Desperate for answers once again, I did countless hours of research, and contacted the advice of several specialists. I learned that in order for antibodies to be elevated in blood work, Noah would have to be exposed to gluten daily for an extended period of time. Someone with Celiac can have a gluten reaction, with all of its severe side effects, lasting for several days due to a single exposure which would not be visible in blood work.
So once again, trusting my motherly intuition, proved to be very important for our family.
I felt that Noah’s sensitivity to trace amounts of gluten and his severe and long lasting reactions could only be stopped if we pulled him from school. So for now, we’ve made alternative plans for his schooling. We currently enjoy homeschooling, but our hope is to return him to a school environment in the future.

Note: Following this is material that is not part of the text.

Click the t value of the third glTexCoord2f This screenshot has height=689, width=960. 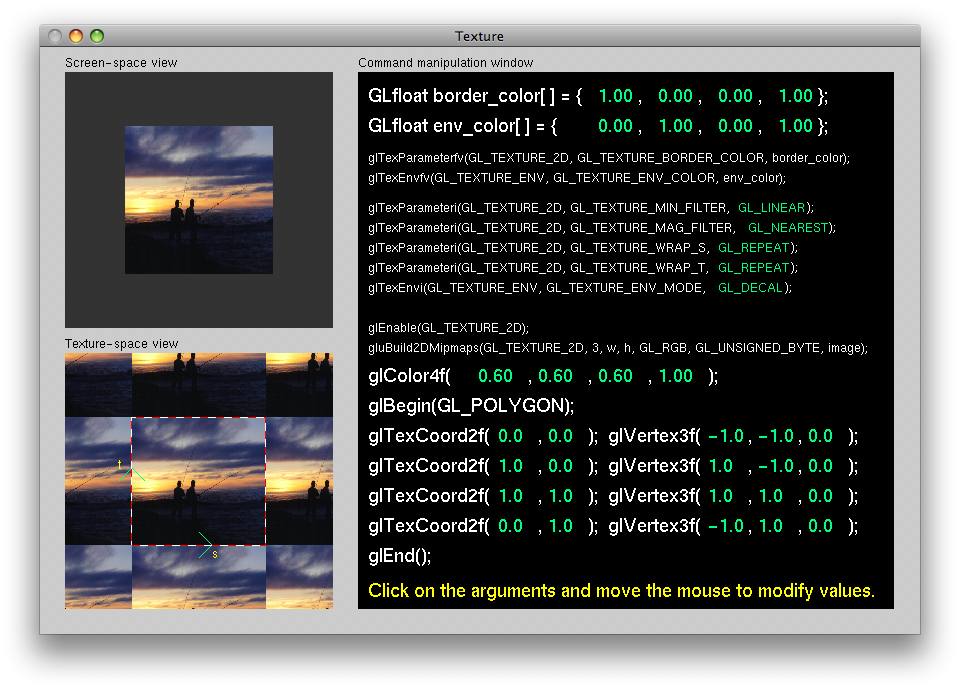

Even though there have been a lot of sacrifices, God continues to provide us with blessings too, like the ability to have a gluten detection service dog. We recently learned about these dogs, and looked into getting one for Noah, and it’s been an enormous gift for our family.
Gluten detection service dogs are a relatively new field and the process to get one is extremely expensive and time intensive, but we decided this was a sacrifice we needed to make to ensure that Noah lives a fuller life, and were grateful that we were able to do so.. These dogs spot check for the presence of gluten on hands, food, table surfaces, art supplies, and personal hygiene products, and it will be a huge relief for me, for Noah, and our family.
Noah has named his future dog Duke, and if all goes well during his training, Duke will officially join our family in early summer of 2021 and accompany Noah to school soon thereafter.
In the meantime, Noah is thriving. He has grown several inches and put on some much needed weight. And I am so grateful that he is continuing to do well.
Even though there have been a lot of sacrifices, God continues to provide us with blessings too
The process of getting our son diagnosed wasn’t easy—in fact it was incredibly frustrating, and downright traumatizing at times. But as mothers, I believe that we’ve been given a unique sense for things, especially when it comes to our children. We have an intimate knowledge about them, a relationship that is so deeply personal that we can tell when something is wrong, or off, even when our kids are unable to effectively communicate what it is—and even if we are unable to perfectly explain it ourselves. We see our children as a whole person, not individual body systems, and sometimes, we can therefore more effectively make connections to seemingly “unrelated” symptoms.
I learned a lot throughout this journey, and I am still learning, but the most important lesson I’ve come to realize is this: that God gave mothers an incredible intuition as a gift, and it is important that we use it to advocate for our kids.